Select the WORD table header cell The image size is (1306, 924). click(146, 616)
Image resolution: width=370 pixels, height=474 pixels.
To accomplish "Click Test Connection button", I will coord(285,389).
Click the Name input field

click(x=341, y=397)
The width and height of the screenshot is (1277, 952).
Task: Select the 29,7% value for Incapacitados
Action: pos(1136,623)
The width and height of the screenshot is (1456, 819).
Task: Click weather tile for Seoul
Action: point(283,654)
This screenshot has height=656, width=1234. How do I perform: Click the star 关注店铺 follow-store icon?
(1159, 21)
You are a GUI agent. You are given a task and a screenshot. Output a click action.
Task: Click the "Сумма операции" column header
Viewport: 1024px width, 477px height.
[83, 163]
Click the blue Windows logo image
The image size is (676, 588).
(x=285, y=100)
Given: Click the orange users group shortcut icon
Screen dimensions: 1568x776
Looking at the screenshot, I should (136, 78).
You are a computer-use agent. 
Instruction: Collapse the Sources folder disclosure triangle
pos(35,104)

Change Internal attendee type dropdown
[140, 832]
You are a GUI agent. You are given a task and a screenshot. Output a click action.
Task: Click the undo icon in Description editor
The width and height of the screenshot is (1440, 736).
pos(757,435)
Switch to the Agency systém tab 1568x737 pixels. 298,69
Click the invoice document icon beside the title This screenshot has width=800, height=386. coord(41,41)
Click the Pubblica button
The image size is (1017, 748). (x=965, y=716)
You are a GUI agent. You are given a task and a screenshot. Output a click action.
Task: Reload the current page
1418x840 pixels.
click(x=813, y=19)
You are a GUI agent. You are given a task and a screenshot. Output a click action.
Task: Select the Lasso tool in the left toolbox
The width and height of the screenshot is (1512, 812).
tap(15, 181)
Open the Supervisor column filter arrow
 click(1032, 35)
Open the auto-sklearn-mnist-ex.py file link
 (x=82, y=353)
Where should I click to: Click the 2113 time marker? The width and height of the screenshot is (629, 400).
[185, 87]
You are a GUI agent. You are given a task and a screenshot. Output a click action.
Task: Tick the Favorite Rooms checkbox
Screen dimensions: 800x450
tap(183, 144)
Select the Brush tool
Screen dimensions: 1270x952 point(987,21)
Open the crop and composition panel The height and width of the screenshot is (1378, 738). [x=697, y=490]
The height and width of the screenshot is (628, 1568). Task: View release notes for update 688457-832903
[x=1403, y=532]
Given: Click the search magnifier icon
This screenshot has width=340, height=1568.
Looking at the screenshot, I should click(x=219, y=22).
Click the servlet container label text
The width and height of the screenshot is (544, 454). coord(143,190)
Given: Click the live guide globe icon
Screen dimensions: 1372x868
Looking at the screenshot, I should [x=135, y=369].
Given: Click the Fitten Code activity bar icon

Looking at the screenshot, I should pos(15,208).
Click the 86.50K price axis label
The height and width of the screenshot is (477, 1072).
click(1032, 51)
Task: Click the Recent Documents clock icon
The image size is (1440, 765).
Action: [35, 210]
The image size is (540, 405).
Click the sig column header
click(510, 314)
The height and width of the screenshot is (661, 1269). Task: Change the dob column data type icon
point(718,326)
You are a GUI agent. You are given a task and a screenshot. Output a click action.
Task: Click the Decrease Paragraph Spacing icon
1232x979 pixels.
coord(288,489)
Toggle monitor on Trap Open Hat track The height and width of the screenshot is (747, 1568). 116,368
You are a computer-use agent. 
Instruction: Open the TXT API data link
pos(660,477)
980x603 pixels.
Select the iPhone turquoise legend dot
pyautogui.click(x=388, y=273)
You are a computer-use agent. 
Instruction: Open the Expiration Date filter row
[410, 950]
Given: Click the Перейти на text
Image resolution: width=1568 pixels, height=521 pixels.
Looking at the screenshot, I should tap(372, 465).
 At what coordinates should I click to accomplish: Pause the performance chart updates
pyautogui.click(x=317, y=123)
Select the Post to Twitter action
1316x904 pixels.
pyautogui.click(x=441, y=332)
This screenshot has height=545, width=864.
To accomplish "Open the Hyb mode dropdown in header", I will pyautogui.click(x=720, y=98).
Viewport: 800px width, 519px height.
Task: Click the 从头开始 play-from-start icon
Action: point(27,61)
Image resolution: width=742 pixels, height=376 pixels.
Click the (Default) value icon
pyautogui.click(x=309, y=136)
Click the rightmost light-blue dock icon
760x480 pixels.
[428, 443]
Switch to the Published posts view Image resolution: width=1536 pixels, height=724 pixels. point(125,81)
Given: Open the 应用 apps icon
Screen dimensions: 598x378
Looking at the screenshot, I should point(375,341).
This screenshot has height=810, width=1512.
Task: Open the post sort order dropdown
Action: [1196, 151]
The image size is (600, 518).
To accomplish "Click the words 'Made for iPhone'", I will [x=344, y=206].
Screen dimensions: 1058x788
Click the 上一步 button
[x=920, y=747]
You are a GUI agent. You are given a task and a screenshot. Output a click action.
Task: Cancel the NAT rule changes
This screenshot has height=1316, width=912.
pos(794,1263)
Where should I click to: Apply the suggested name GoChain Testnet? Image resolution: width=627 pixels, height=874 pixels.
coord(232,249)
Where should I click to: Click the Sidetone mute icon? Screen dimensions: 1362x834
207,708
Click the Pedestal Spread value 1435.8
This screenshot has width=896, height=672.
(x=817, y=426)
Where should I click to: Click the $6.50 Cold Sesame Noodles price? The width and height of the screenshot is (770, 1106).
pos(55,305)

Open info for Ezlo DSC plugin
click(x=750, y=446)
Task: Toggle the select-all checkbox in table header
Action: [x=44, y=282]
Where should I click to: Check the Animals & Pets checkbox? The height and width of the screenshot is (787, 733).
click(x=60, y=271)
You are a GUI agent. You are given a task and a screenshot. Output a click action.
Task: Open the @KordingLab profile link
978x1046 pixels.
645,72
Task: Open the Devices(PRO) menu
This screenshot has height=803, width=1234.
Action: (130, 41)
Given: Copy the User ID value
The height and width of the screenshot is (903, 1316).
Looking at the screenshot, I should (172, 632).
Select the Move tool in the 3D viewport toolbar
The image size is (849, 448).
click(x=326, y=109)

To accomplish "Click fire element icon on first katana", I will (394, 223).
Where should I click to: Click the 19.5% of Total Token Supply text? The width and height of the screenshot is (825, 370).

- **What needs to be done**: Retype the entries above exactly, but only from the line containing "Instruction: Open the TXT API data link" through the line containing "Task: Cancel the NAT rule changes", both included.

- **Written solution**:
Instruction: Open the TXT API data link
pos(660,477)
980x603 pixels.
Select the iPhone turquoise legend dot
pyautogui.click(x=388, y=273)
You are a computer-use agent. 
Instruction: Open the Expiration Date filter row
[410, 950]
Given: Click the Перейти на text
Image resolution: width=1568 pixels, height=521 pixels.
Looking at the screenshot, I should tap(372, 465).
 At what coordinates should I click to accomplish: Pause the performance chart updates
pyautogui.click(x=317, y=123)
Select the Post to Twitter action
1316x904 pixels.
pyautogui.click(x=441, y=332)
This screenshot has height=545, width=864.
To accomplish "Open the Hyb mode dropdown in header", I will pyautogui.click(x=720, y=98).
Viewport: 800px width, 519px height.
Task: Click the 从头开始 play-from-start icon
Action: point(27,61)
Image resolution: width=742 pixels, height=376 pixels.
Click the (Default) value icon
pyautogui.click(x=309, y=136)
Click the rightmost light-blue dock icon
760x480 pixels.
[428, 443]
Switch to the Published posts view Image resolution: width=1536 pixels, height=724 pixels. point(125,81)
Given: Open the 应用 apps icon
Screen dimensions: 598x378
Looking at the screenshot, I should point(375,341).
This screenshot has height=810, width=1512.
Task: Open the post sort order dropdown
Action: [1196, 151]
The image size is (600, 518).
To accomplish "Click the words 'Made for iPhone'", I will [x=344, y=206].
Screen dimensions: 1058x788
Click the 上一步 button
[x=920, y=747]
You are a GUI agent. You are given a task and a screenshot. Output a click action.
Task: Cancel the NAT rule changes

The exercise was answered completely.